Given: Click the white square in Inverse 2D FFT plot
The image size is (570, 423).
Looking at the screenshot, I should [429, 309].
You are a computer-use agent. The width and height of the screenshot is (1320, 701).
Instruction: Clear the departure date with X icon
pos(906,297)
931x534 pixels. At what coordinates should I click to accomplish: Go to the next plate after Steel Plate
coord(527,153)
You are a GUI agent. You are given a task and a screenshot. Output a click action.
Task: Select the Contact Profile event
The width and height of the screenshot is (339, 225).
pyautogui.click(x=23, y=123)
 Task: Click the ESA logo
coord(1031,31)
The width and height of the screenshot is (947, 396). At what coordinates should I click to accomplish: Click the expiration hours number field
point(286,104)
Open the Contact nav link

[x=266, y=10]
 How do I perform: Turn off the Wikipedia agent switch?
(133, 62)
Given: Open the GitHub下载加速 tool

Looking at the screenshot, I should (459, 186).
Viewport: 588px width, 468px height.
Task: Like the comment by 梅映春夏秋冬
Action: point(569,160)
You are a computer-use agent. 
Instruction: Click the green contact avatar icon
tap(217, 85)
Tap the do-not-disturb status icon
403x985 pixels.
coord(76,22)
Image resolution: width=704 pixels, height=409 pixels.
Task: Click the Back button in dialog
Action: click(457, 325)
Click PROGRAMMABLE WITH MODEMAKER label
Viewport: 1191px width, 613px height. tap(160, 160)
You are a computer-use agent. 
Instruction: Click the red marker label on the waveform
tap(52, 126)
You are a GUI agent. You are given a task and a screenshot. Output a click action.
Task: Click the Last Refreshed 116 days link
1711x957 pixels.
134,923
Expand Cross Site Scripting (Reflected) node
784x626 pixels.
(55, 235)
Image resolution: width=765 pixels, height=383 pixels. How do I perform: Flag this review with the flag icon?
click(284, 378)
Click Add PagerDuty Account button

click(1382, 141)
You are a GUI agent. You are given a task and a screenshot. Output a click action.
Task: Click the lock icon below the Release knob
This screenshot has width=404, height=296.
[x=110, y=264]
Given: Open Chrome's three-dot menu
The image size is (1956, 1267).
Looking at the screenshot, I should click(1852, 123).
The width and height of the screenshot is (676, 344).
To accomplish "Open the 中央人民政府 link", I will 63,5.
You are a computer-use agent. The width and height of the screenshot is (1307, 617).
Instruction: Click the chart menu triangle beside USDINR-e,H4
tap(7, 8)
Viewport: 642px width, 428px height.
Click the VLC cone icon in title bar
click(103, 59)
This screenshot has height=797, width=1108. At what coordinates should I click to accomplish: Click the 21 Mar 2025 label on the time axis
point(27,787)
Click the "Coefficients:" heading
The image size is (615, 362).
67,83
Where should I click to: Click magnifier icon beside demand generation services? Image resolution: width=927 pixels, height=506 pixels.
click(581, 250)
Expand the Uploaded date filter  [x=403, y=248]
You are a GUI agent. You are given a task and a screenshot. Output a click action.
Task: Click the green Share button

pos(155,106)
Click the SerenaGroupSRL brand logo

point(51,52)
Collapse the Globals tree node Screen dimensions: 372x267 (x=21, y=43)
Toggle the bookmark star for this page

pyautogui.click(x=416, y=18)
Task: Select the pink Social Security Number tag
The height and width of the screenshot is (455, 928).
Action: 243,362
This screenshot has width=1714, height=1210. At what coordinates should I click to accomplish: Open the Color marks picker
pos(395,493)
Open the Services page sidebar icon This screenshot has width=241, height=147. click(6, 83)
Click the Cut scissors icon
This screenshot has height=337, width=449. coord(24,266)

.....

Please copy all of the material above line for line, with no changes.

Given: Click the white square in Inverse 2D FFT plot
The image size is (570, 423).
Looking at the screenshot, I should [429, 309].
You are a computer-use agent. The width and height of the screenshot is (1320, 701).
Instruction: Clear the departure date with X icon
pos(906,297)
931x534 pixels. At what coordinates should I click to accomplish: Go to the next plate after Steel Plate
coord(527,153)
You are a GUI agent. You are given a task and a screenshot. Output a click action.
Task: Select the Contact Profile event
The width and height of the screenshot is (339, 225).
pyautogui.click(x=23, y=123)
 Task: Click the ESA logo
coord(1031,31)
The width and height of the screenshot is (947, 396). At what coordinates should I click to accomplish: Click the expiration hours number field
point(286,104)
Open the Contact nav link

[x=266, y=10]
 How do I perform: Turn off the Wikipedia agent switch?
(133, 62)
Given: Open the GitHub下载加速 tool

Looking at the screenshot, I should (459, 186).
Viewport: 588px width, 468px height.
Task: Like the comment by 梅映春夏秋冬
Action: point(569,160)
You are a computer-use agent. 
Instruction: Click the green contact avatar icon
tap(217, 85)
Tap the do-not-disturb status icon
403x985 pixels.
coord(76,22)
Image resolution: width=704 pixels, height=409 pixels.
Task: Click the Back button in dialog
Action: click(457, 325)
Click PROGRAMMABLE WITH MODEMAKER label
Viewport: 1191px width, 613px height. tap(160, 160)
You are a computer-use agent. 
Instruction: Click the red marker label on the waveform
tap(52, 126)
You are a GUI agent. You are given a task and a screenshot. Output a click action.
Task: Click the Last Refreshed 116 days link
1711x957 pixels.
134,923
Expand Cross Site Scripting (Reflected) node
784x626 pixels.
(55, 235)
Image resolution: width=765 pixels, height=383 pixels. How do I perform: Flag this review with the flag icon?
click(284, 378)
Click Add PagerDuty Account button

click(1382, 141)
You are a GUI agent. You are given a task and a screenshot. Output a click action.
Task: Click the lock icon below the Release knob
This screenshot has width=404, height=296.
[x=110, y=264]
Given: Open Chrome's three-dot menu
The image size is (1956, 1267).
Looking at the screenshot, I should click(1852, 123).
The width and height of the screenshot is (676, 344).
To accomplish "Open the 中央人民政府 link", I will 63,5.
You are a computer-use agent. The width and height of the screenshot is (1307, 617).
Instruction: Click the chart menu triangle beside USDINR-e,H4
tap(7, 8)
Viewport: 642px width, 428px height.
Click the VLC cone icon in title bar
click(103, 59)
This screenshot has height=797, width=1108. At what coordinates should I click to accomplish: Click the 21 Mar 2025 label on the time axis
point(27,787)
Click the "Coefficients:" heading
The image size is (615, 362).
67,83
Where should I click to: Click magnifier icon beside demand generation services? Image resolution: width=927 pixels, height=506 pixels.
click(581, 250)
Expand the Uploaded date filter  [x=403, y=248]
You are a GUI agent. You are given a task and a screenshot. Output a click action.
Task: Click the green Share button

pos(155,106)
Click the SerenaGroupSRL brand logo

point(51,52)
Collapse the Globals tree node Screen dimensions: 372x267 (x=21, y=43)
Toggle the bookmark star for this page

pyautogui.click(x=416, y=18)
Task: Select the pink Social Security Number tag
The height and width of the screenshot is (455, 928).
Action: 243,362
This screenshot has width=1714, height=1210. At what coordinates should I click to accomplish: Open the Color marks picker
pos(395,493)
Open the Services page sidebar icon This screenshot has width=241, height=147. click(6, 83)
Click the Cut scissors icon
This screenshot has height=337, width=449. coord(24,266)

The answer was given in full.